#### Entries provided ####
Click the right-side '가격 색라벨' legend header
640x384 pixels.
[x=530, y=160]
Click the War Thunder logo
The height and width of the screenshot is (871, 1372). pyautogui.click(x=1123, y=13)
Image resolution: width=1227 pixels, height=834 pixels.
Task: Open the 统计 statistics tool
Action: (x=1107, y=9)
####
◆ What to do: Write out each line of the data above again, exactly as given.

◆ Task output:
Click the right-side '가격 색라벨' legend header
640x384 pixels.
[x=530, y=160]
Click the War Thunder logo
The height and width of the screenshot is (871, 1372). pyautogui.click(x=1123, y=13)
Image resolution: width=1227 pixels, height=834 pixels.
Task: Open the 统计 statistics tool
Action: (x=1107, y=9)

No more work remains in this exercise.